Threatened Qorsaya resident: I was born here and I'll die here

Sarah Carr
4 Min Read

CAIRO: Some 100 residents of El-Qorsaya island gathered at the Journalists’ Syndicate Sunday to raise awareness of government plans to evict them.

Artist and island inhabitant Mohamed Abla exhibited photos of some of the island’s children and screened his short documentary film “Out of Water.

The film documents the community’s anger towards plans to destroy their homes in order to construct what is rumoured to be a tourist complex, a giant park or a golf course on the island.

The government has not formally announced what it intends to do with the land, and islanders say that they are not reassured by MP Mohamed Aboul Enein’s words that there is no need for them to worry – particularly given that bulldozers under army protection have been at work on the island since November.

“I was born here, my father was born here and my grandfather was born here. The army came to frighten us when it should be protecting us. We cannot sleep at night, cannot work without worrying that at any second something might happen to us, said one resident.

Many of the roughly 1,000 fishermen and 4,000 farmers who constitute El-Qorsaya’s population have lived on the island for generations since the island was first inhabited in the 19th century.

Entirely self-sufficient, island residents say that they had personally provided infrastructure services such as electricity, by buying two generators from the government.

Decades-old fishing and construction licenses and over 25,000 documents issued by various official bodies acknowledging the presence of the islanders on El-Qorsaya, islanders claim, belie government claims that they do not have the right to be on the land, and that they may legitimately be remove from their homes.

Islanders feel that their way of life is being sacrificed for corporate interests.

“The government left these people for years without services and they provided for themselves. The island was worthless to the government for all these years and now suddenly it’s become priceless, said Abla during the meeting.

He added that El-Qorsaya is a microcosm of the situation in Egypt as a whole.

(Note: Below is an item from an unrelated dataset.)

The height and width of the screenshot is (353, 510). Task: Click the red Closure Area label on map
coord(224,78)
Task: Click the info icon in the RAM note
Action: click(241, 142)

“Cairo needs greenery no matter how small. The government doesn’t care about Cairo or the people. It must learn how to deal with its people, it cannot just treat them as if they don’t exist or else all of Egypt will be up next.

Kamal Khalil from the Center for Socialist Studies underlined this, by placing the plans for El-Qorsaya within the context of government plans to redevelop Cairo.

“El-Qorsaya is part of a bigger picture. There is currently a development project for Imbaba which involves the involuntary removal of 100,000 people into new homes in the desert by 2015, he alleged at the meeting.

Island residents say that they refuse to be moved and will defend their homes no matter what.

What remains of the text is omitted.